[Given text]:
= Beginning of Section =

November 20, 2023 By Mark Bunday
Joel Gomez
3 min read

Today’s healthcare providers use a wide variety of applications and data across a broad ecosystem of partners to manage their daily workflows. Integrating these applications and data is critical to their success, allowing them to deliver patient care efficiently and effectively.

Despite modern data transformation and integration capabilities that made for faster and easier data exchange between applications, the healthcare industry has lagged behind because of the sensitivity and complexity of the data involved. In fact, some healthcare data are still transmitted in physical format, impeding providers’ ability to benefit from integration and automation.

What is HL7?

Health Level Seven (HL7) is a range of international standards designed to address this challenge. First introduced in 1989, the standards were created by Health Level Seven International, a group of technology and healthcare leaders with the goal of providing better hospital workflow support. HL7 has provided a standard set of patient attributes and clinical events to improve interoperability in healthcare.

What is the FHIR Standard?

Fast Healthcare Interoperability Resource (FHIR) is the most recent version of HL7.

The FHIR specification defines standards for healthcare data exchange, including how healthcare information can be shared between different computer systems regardless of the way it is stored. The FHIR standard describes data elements, messaging and document formats, as well as an application programming interface (API) for exchanging electronic health records (EHRs) and electronic medical records (EMRs). FHIR is open source, providing open APIs that enable continuous real-time data exchange.

= End of Section =

[Work to complete]:
Update the HL7 and FHIR text from "November 20, 2023" up to and including "efficiently and effectively.", putting "software tools" wherever "applications" appears. Work only from the text above.

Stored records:

= Beginning of Section =

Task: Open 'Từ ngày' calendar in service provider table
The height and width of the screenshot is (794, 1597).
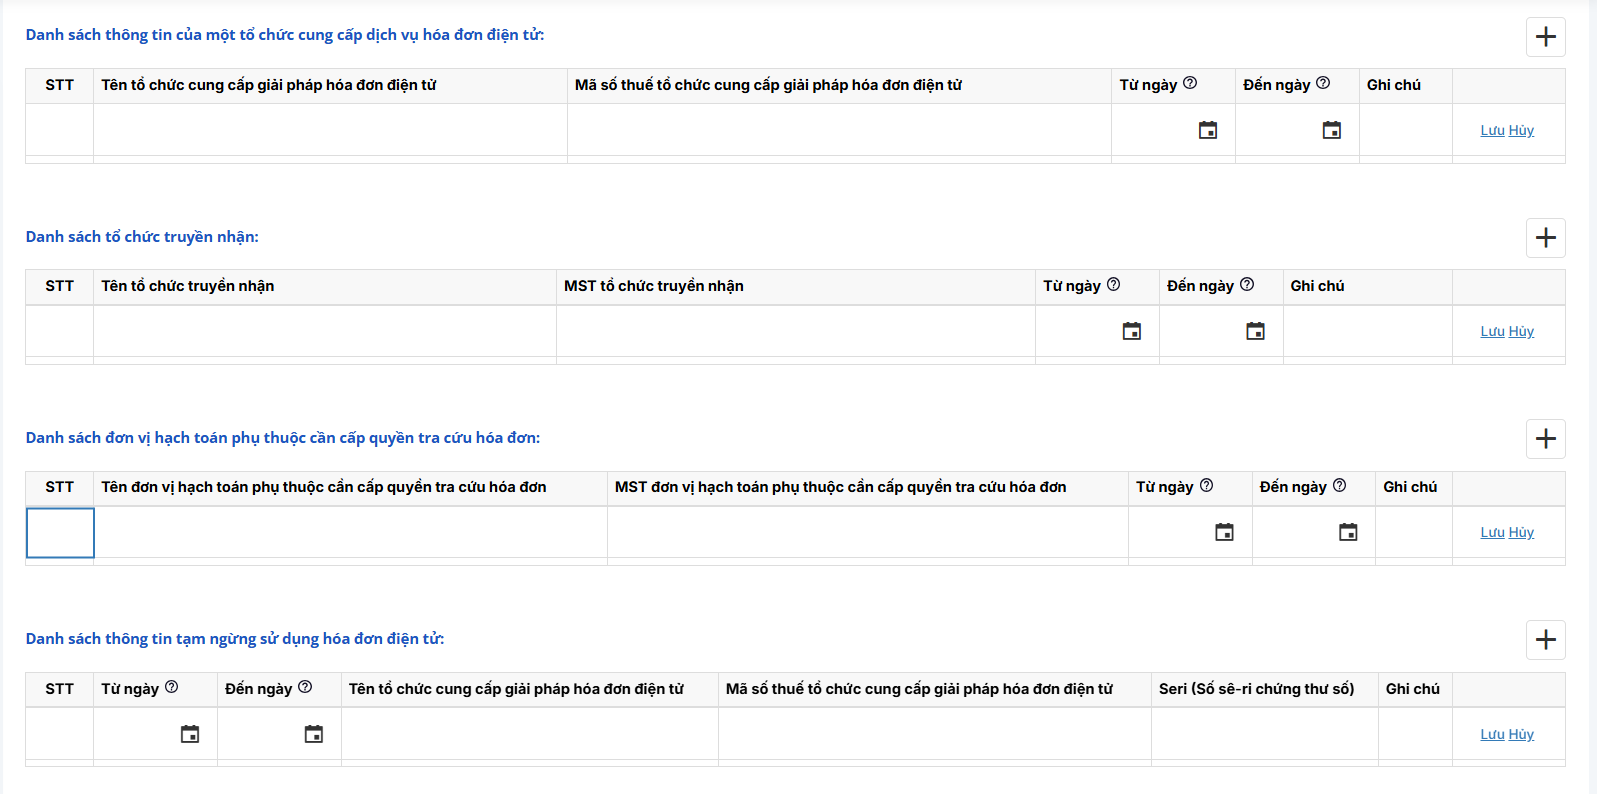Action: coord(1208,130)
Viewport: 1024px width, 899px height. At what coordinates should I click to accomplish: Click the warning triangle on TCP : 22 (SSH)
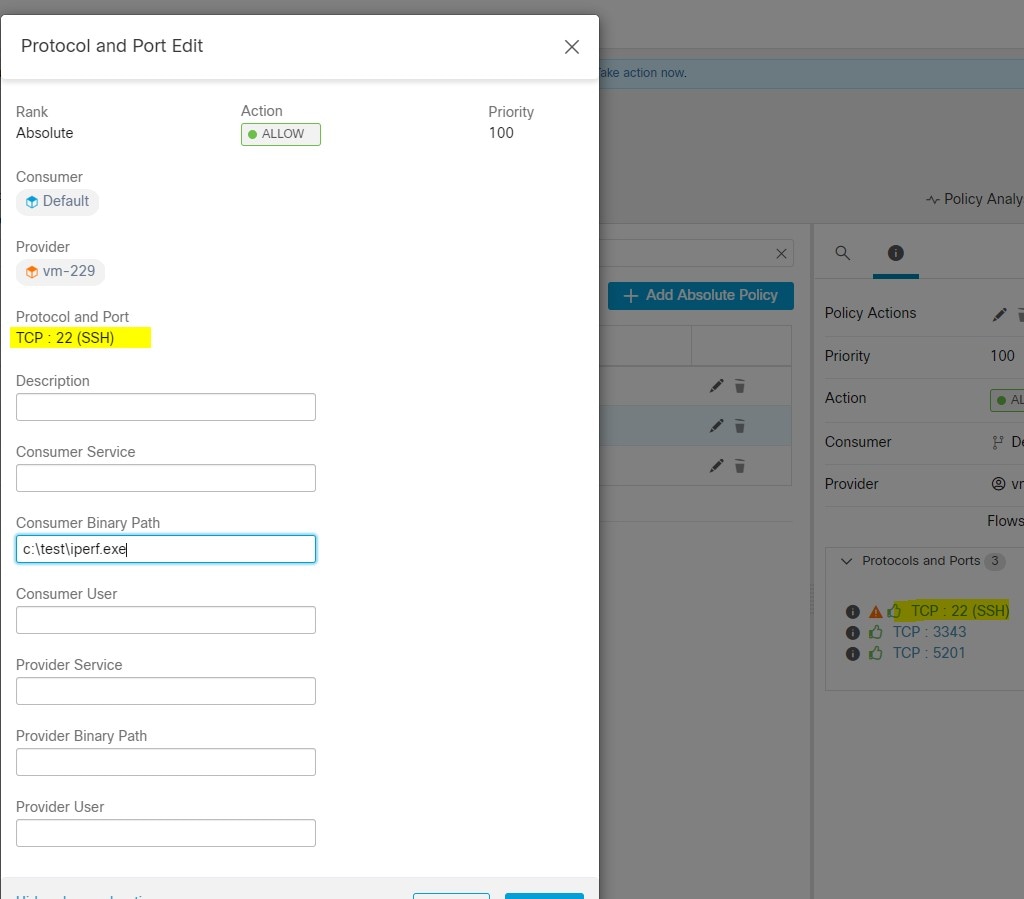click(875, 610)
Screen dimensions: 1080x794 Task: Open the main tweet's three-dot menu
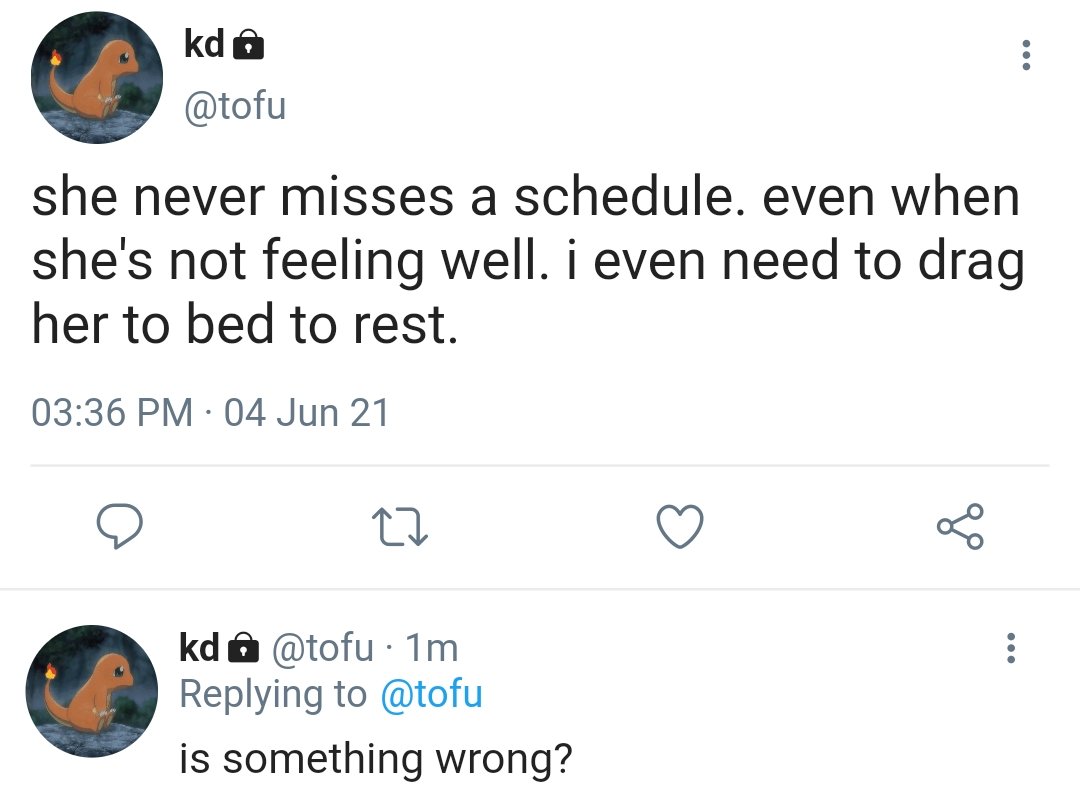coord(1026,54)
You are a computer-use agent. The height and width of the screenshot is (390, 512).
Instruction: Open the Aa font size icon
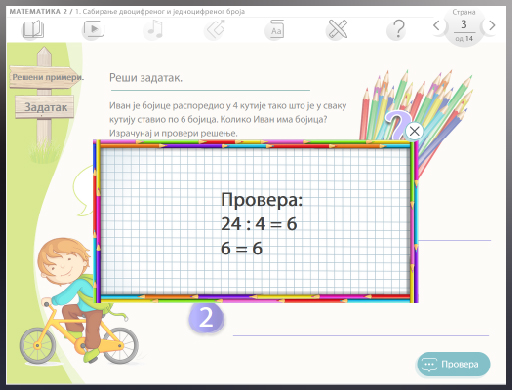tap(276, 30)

= End of Section =
= Beginning of Section =

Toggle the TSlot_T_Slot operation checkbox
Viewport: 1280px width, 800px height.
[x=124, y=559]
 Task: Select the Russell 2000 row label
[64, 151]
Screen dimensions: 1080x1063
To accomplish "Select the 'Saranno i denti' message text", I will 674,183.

= End of Section =

[Response to this exercise]:
November 20, 2023 By Mark Bunday
Joel Gomez
3 min read

Today’s healthcare providers use a wide variety of software tools and data across a broad ecosystem of partners to manage their daily workflows. Integrating these software tools and data is critical to their success, allowing them to deliver patient care efficiently and effectively.